Using Amazon Comprehend endpoints - Amazon Comprehend

Using Amazon Comprehend endpoints

You create an endpoint to run real-time analysis using a custom model. An endpoint includes managed resources that makes your custom model available for real-time inference.

Amazon Comprehend assigns throughput to an endpoint using Inference units (IU). An IU represents data throughput of 100 characters per second. You can provision the endpoint with up to 10 inference units. You can scale the endpoint throughput either up or down by updating the endpoint.

If your input documents include semi-structured documents or image files, the throughput of 100 characters per second is for the characters extracted from the input file. The number of IUs that you provision for an endpoint depends on character density of the input documents.
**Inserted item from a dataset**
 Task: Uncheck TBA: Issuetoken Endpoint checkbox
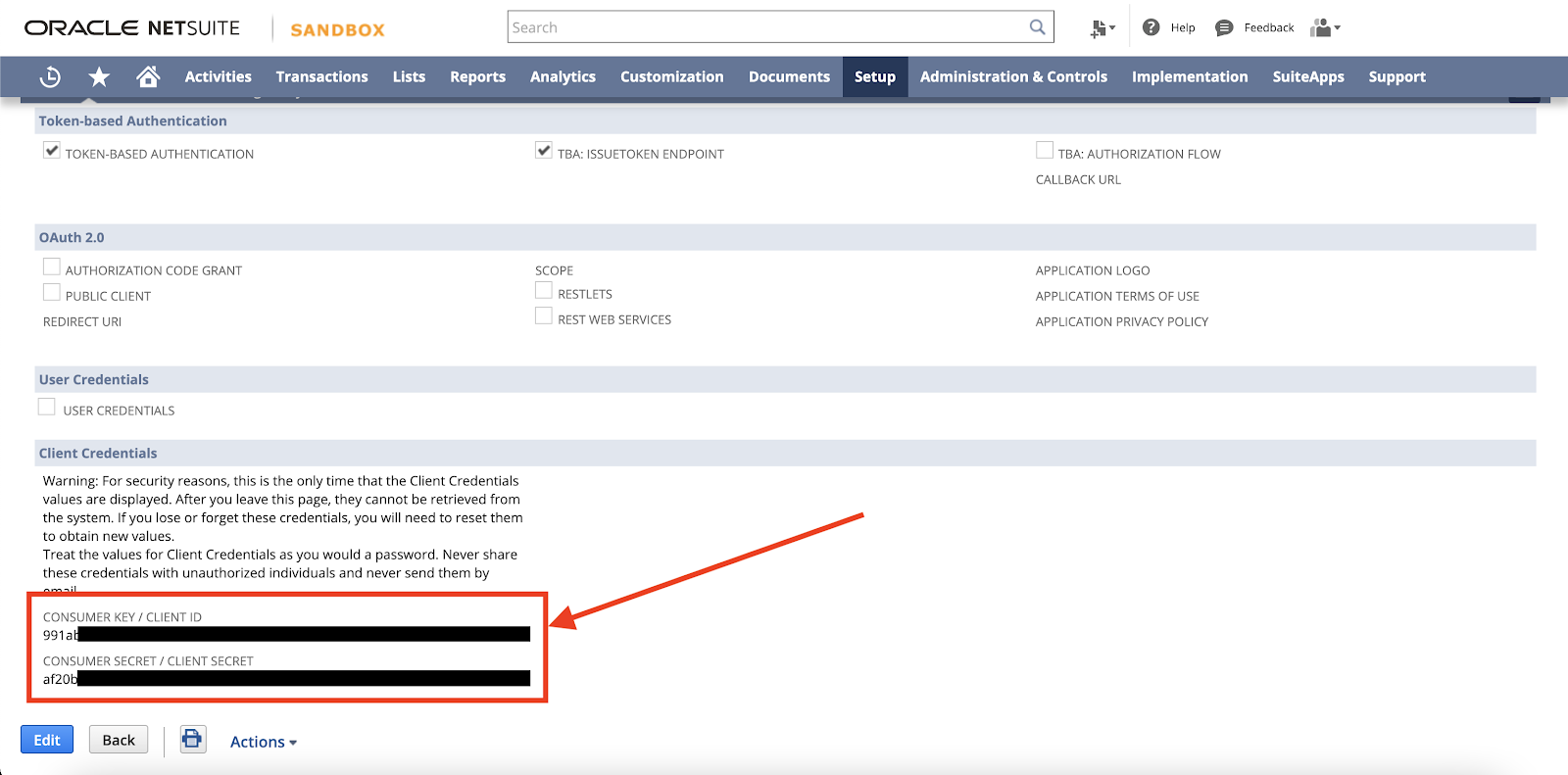click(544, 151)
The ClassifyDocument and DetectEntities API responses include the character count for each page of input. You can use this information to estimate the number of inference units to provision to achieve the desired throughput.
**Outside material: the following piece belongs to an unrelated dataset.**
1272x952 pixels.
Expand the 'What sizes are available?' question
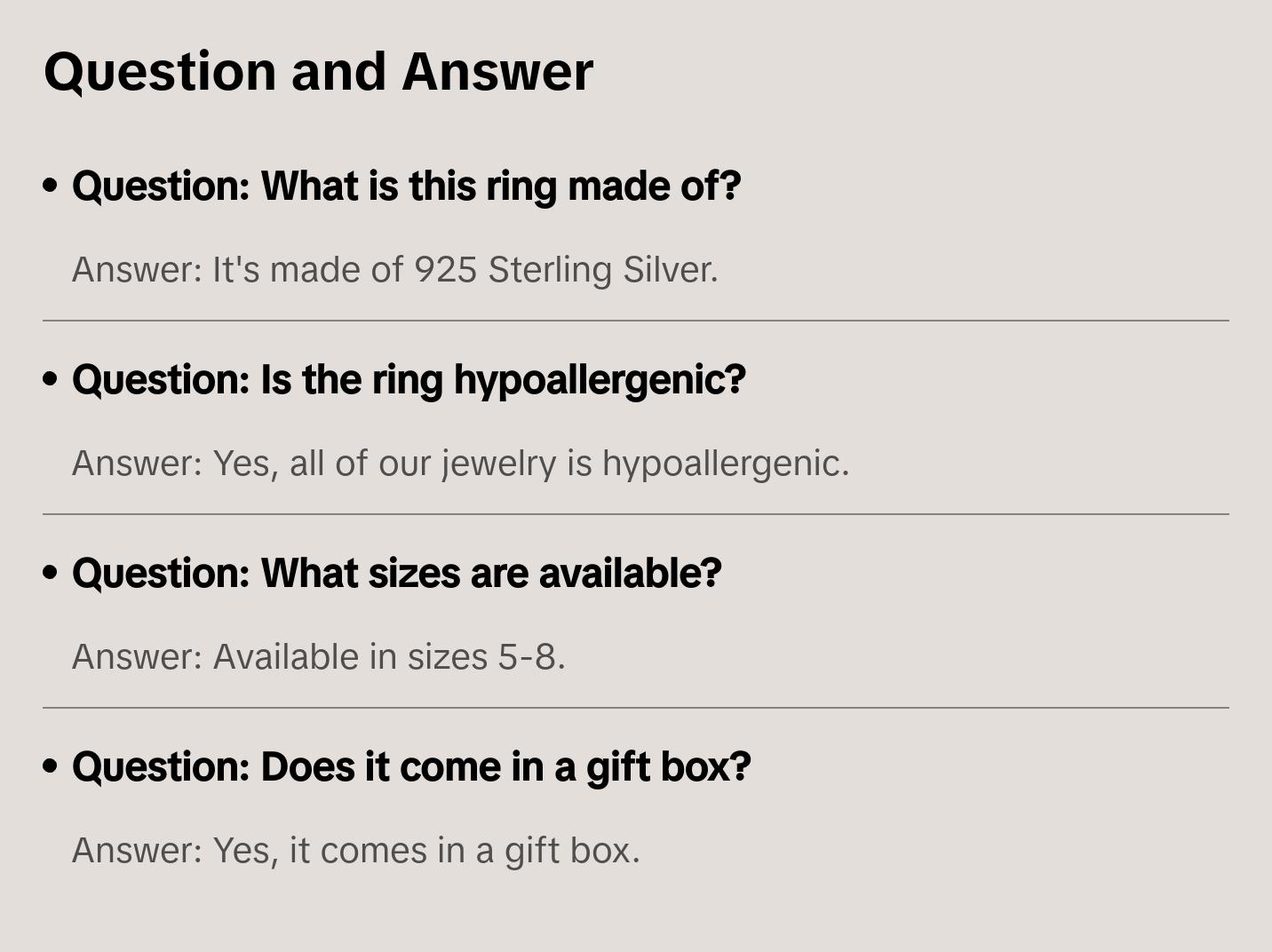396,573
After you have completed your real-time analysis, delete the endpoint because the charge for it continues as long as it's active. You can create another endpoint when you are ready to run further real-time analysis.

For more information on endpoint cost, see Amazon Comprehend Pricing.

After you create an endpoint, you can monitor it with Amazon CloudWatch, update it to change its inference units, or delete it when no longer needed. For more information, see Monitoring Amazon Comprehend endpoints.